BEGIN Given data

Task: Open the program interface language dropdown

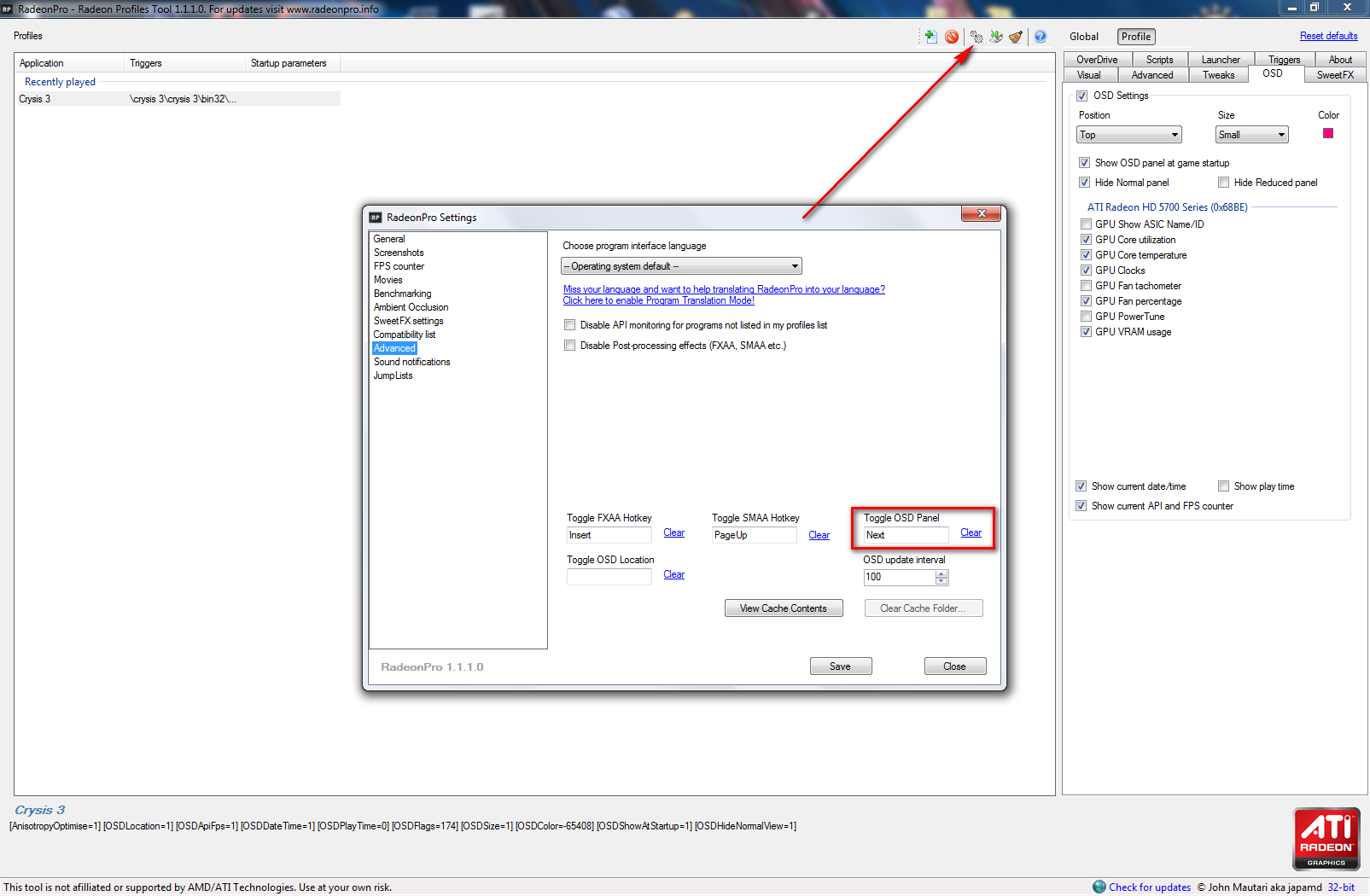Action: point(681,266)
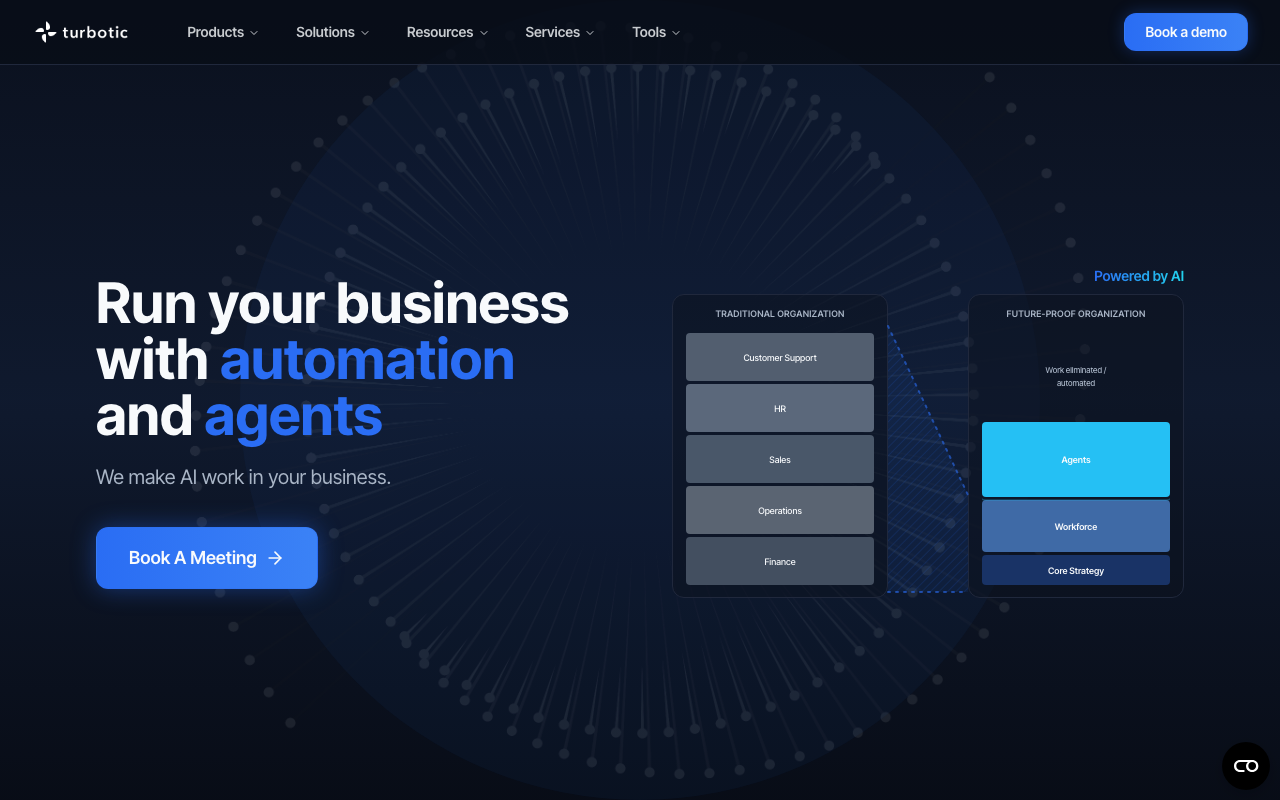Click the arrow icon inside Book A Meeting
This screenshot has height=800, width=1280.
pos(275,558)
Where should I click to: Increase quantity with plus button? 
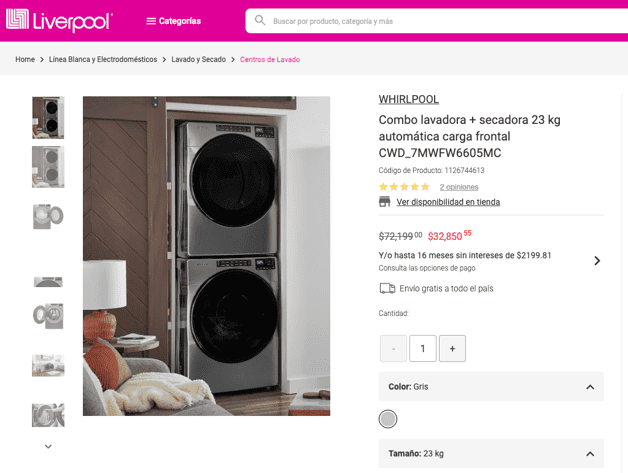pos(452,348)
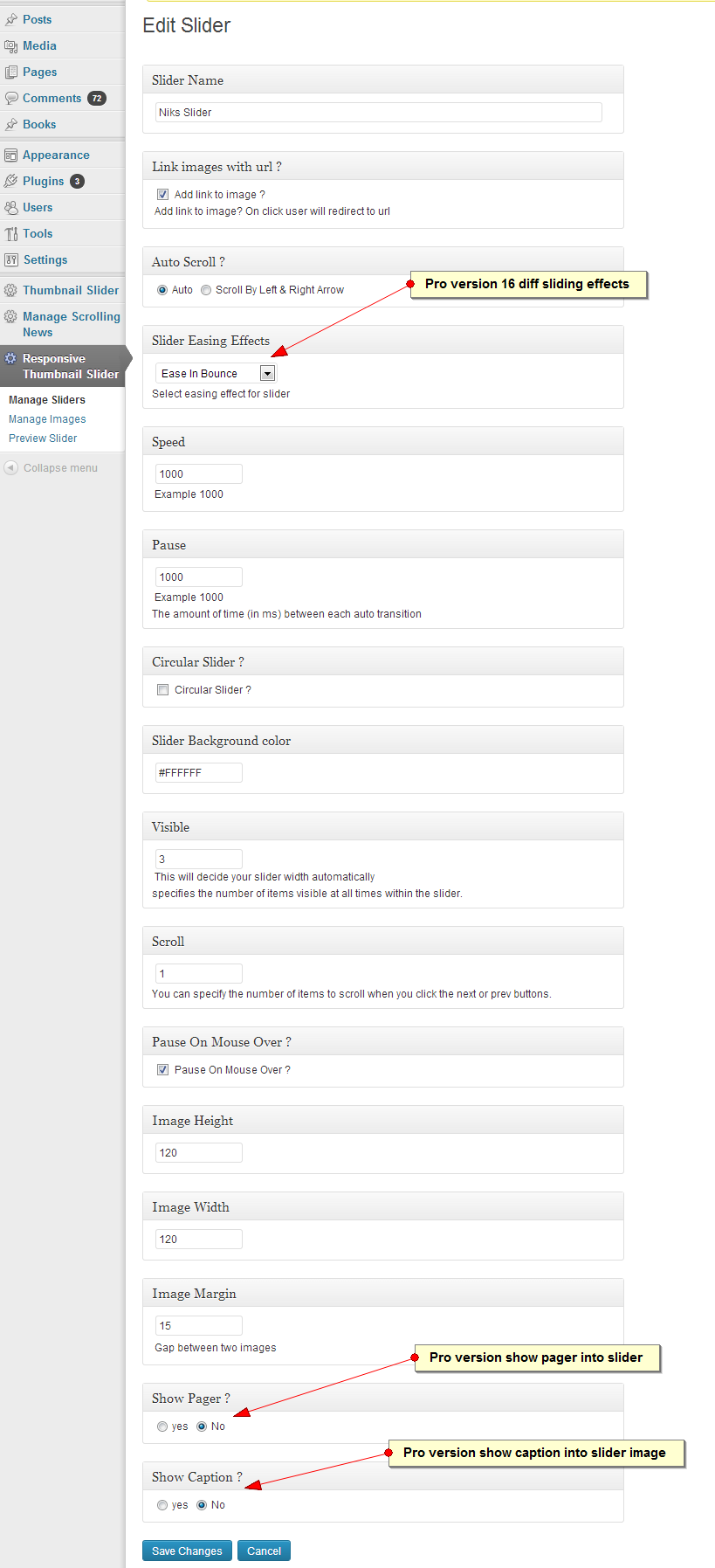715x1568 pixels.
Task: Click the Comments speech bubble icon
Action: click(x=10, y=98)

END Given data

# Work to complete:
Output nothing but the entries above, exactly, once the pictures are removed.

# Response to the task:
Task: Open the program interface language dropdown

Action: point(681,266)
Click the arrow icon inside Book A Meeting
This screenshot has height=800, width=1280.
pos(275,558)
Where should I click to: Increase quantity with plus button? 
pos(452,348)
715x1568 pixels.
Task: Click the Comments speech bubble icon
Action: click(x=10, y=98)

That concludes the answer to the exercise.